In this paper, Group Communication is applied before each Temporal Convolutional Network (TCN) block [27], which forms a GC-equipped TCN block, as is shown in Figure 1 (B). Each TCN block consists of a depth-wise separable convolution, PReLU activation [36] and a layer normalization operation. By introducing Group Communication to the TCN block, we can reduce the model width for the TCN block by $K$ (number of groups) times when there is no overlapping within the groups.

2.2.2 Context Codec with GC-Equipped TCN block

On one hand, speech has a rich temporal structure over multiple time scales [37]. On the other hand, shorter kernel length of the convolution in the audio encoder leads to better separation performance and higher model complexity at the same time. Motivated by the above two characteristics, Context Codec [18] is proposed to decrease sequence length, which is similar to a nonlinear downsampling step by compressing the context of feature vectors into a summary one and then decompress it back to the context. A Context Codec module typically contains a context encoder and a context decoder. In this paper, instead of using RNN [18], we propose to use the GC-equipped TCN network for the Context Codec module.

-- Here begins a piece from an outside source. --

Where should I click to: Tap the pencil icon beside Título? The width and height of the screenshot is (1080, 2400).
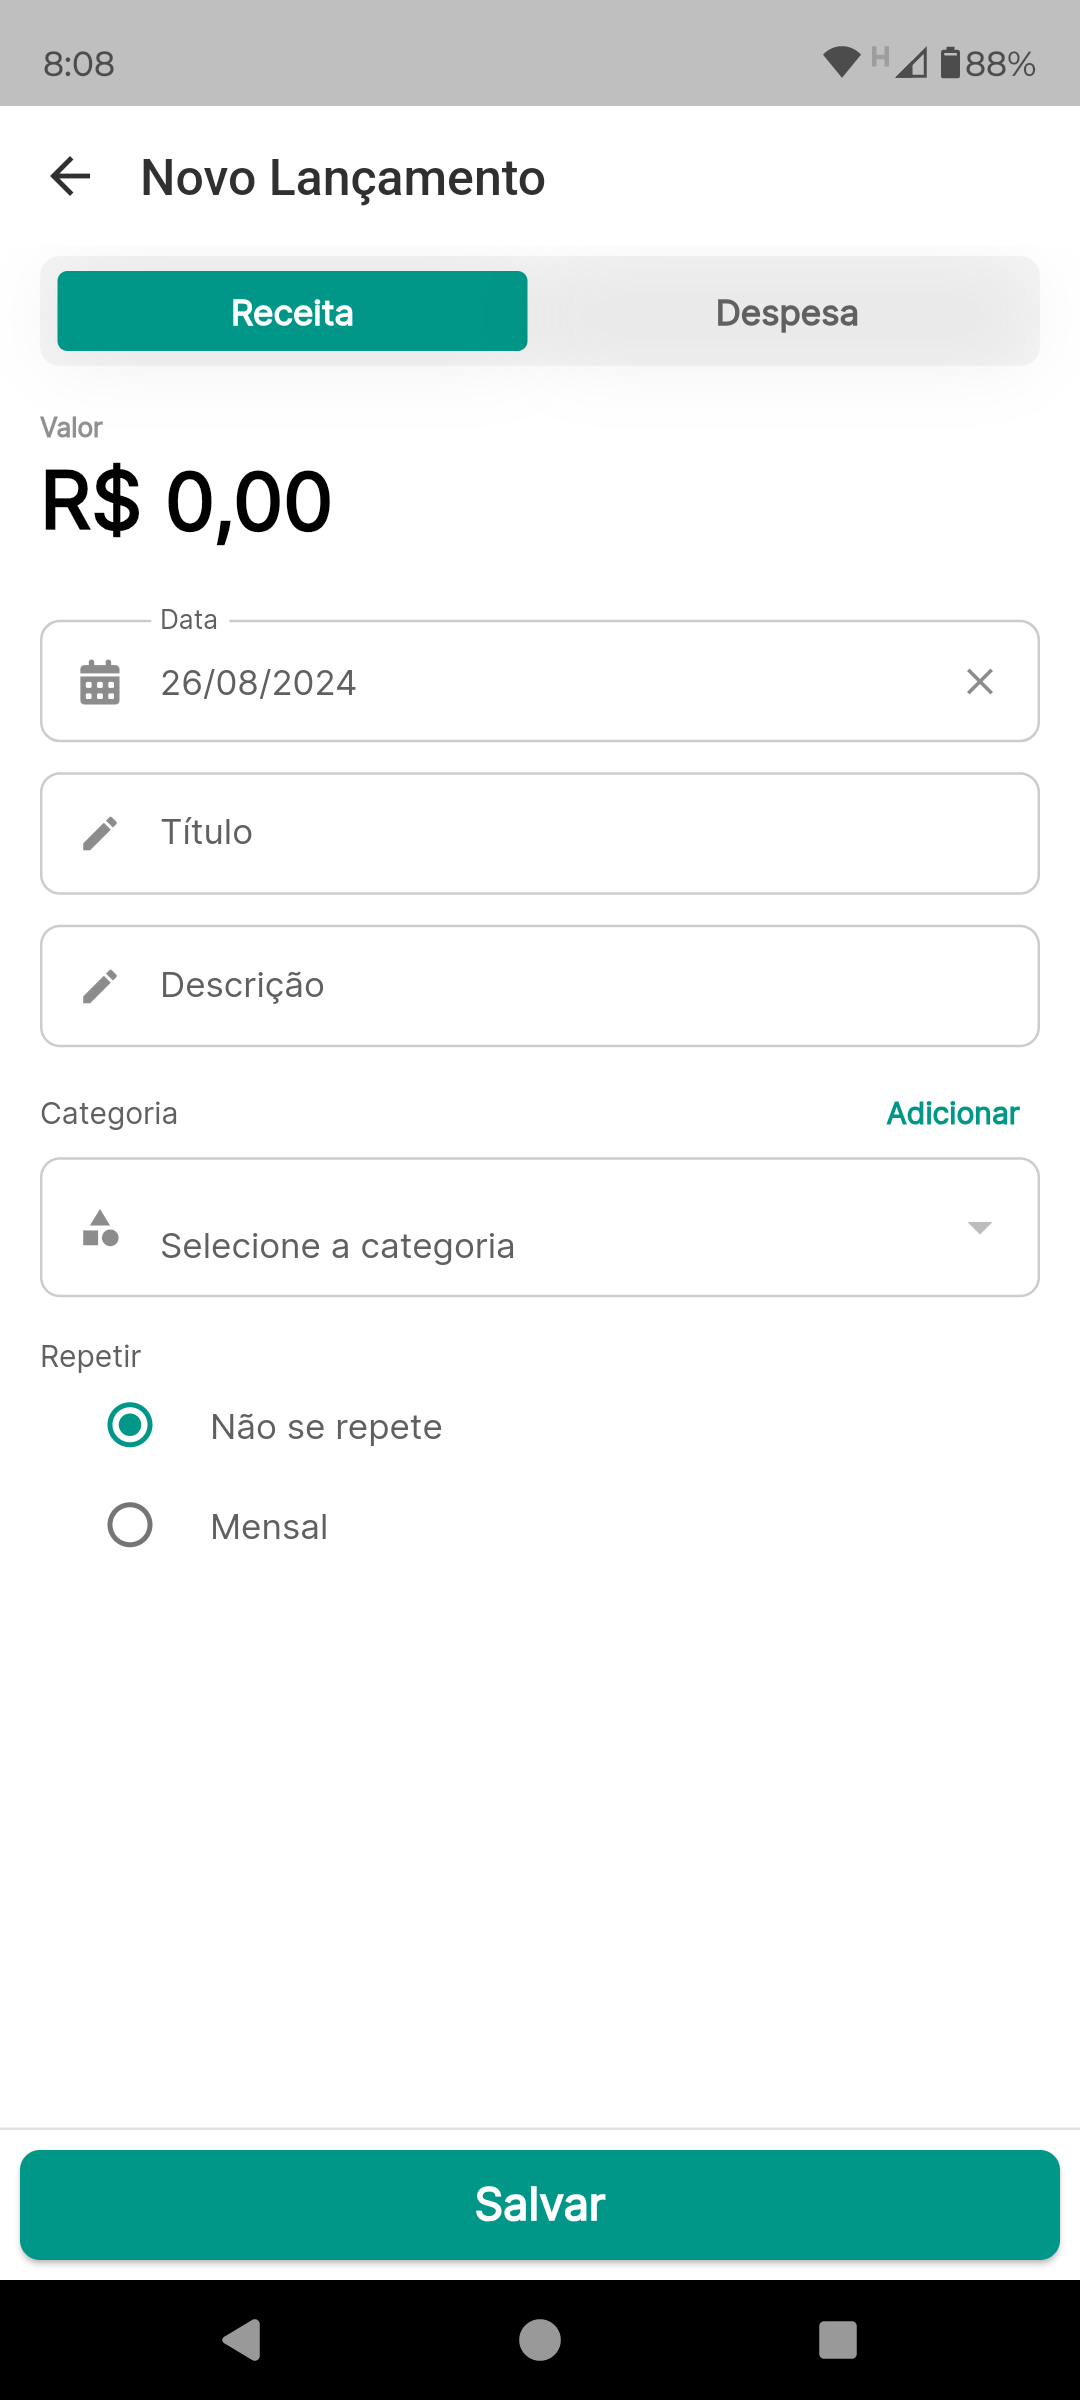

To be specific, given a sequence of feature $\mathbf{H}\in\mathbb{R}^{C\times L}$ , where $C$ denotes the number of feature channels, the context encoder first splits it along the temporal dimension into blocks ${\{\mathbf{D}^{i}\}}_{i=1}^{T}\in\mathbb{R}^{C\times S}$ with an overlap ratio of 50%, where $T$ denotes the number of context blocks and $S$ denotes the context size as illustrated in Figure 1 (C). Then the context encoder applies a GC-equipped TCN network (Section 2.2.1) on each $\mathbf{D}^{i}$ to establish inter-group correlation and obtains ${\hat{\mathbf{D}}}^{i}$ . At last, a mean operation is applied on the context dimension of $\hat{\mathbf{D}}$ to produce a sequence of summarization vectors ${\{\mathbf{p}^{i}\}}_{i=1}^{T}$ which represent the whole feature sequence. The compressed sequence $P\triangleq{\{\mathbf{p}^{i}\}}_{i=1}^{T}\in\mathbb{R}^{C\times T}$ can then be sent into feature processing module with $T\ll L$ . The context decoder adds the output of feature processing module to each time step in $\mathbf{D}^{i}$ and applies another GC-equipped TCN network for the nonlinear transformation. Overlap-and-add is then applied on ${\{\hat{\mathbf{D}}^{i}\}}_{i=1}^{T}$ to form the sequence of feature of the original length ${\hat{\mathbf{H}}}\in\mathbb{R}^{C\times L}$ . The implementation details can be found in our released source code.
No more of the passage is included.